Currently, the Yad Vashem Hall of Names commemorates 4.9 million names of Holocaust victims. Adding each name requires extensive effort, based on evidence from the database, which currently holds approximately 10 million records from various sources in different formats and languages.
Names are only added to the Hall after proper identification. This involves establishing mandatory identification characteristics such as first name, last name, father’s or mother’s name, profession, or year of birth—all of which must be confirmed by experts. Calcalist notes that identifying children is particularly challenging, as they are often referred to not by name but simply as “boy” or “girl.”

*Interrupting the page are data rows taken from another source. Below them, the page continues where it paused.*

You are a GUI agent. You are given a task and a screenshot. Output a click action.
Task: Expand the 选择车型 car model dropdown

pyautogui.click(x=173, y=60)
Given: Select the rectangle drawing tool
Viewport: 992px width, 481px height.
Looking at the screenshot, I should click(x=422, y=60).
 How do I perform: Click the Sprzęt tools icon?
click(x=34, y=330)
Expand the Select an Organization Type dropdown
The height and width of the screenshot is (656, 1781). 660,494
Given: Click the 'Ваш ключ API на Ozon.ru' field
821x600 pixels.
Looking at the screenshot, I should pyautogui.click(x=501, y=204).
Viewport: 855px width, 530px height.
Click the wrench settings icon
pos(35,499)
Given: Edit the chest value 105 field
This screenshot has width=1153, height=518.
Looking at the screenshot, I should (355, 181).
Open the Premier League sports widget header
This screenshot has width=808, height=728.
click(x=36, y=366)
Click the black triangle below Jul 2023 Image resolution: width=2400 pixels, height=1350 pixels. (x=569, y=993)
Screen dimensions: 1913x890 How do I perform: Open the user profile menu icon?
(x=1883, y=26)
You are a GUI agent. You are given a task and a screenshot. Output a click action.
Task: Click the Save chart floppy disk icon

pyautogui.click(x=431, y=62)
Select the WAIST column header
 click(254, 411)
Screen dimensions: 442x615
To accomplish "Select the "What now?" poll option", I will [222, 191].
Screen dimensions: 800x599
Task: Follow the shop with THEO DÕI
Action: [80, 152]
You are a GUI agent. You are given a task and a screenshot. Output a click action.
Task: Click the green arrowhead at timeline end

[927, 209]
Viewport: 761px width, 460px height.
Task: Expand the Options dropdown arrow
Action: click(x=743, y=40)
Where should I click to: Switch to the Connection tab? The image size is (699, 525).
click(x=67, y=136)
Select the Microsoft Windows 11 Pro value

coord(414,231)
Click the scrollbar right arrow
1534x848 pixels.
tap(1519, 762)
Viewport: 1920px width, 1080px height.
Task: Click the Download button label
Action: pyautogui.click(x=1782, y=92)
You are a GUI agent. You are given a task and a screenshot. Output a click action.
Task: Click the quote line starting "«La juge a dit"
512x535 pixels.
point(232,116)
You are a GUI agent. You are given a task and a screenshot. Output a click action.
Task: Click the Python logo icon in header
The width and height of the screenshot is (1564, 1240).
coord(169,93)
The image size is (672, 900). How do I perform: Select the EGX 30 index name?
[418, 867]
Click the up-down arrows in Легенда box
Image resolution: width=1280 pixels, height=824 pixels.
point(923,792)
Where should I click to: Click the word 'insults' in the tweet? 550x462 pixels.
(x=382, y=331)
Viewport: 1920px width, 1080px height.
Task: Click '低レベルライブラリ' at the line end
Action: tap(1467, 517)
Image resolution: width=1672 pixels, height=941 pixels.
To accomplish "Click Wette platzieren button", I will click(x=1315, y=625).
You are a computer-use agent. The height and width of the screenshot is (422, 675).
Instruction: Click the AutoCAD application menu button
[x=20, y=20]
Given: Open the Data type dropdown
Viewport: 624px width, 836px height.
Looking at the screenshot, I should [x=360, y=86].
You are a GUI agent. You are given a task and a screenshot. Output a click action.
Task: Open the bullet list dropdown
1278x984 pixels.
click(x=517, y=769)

Working with the evidence base is challenging, as it contains data in multiple languages, audio and video recordings, and handwritten sources, further complicating the process.
Yad Vashem experts recognize that testimonies often reference multiple victims beyond the person providing the testimony. Therefore, the task of considering cross-references has long been a priority. While this task is challenging given the state of the sources and the volume of the database, it is essential for accurate identification. Moreover, the database is continuously updated.
Yad Vashem scientists have trained a language model to recognize such cross-references. Initially, the model was trained on data labeled by experts before being set to search independently. The model efficiently and successfully identified new data, resulting in the addition of 400 new names to the Hall. Each name was further confirmed by experts, with approximately the same number of names awaiting confirmation. According to experts, every 20 thousand certificates in the database contain information about at least seven new names. An important outcome of the AI model's work is the standardization of the evidence base itself and the creation of concise descriptions for each entry.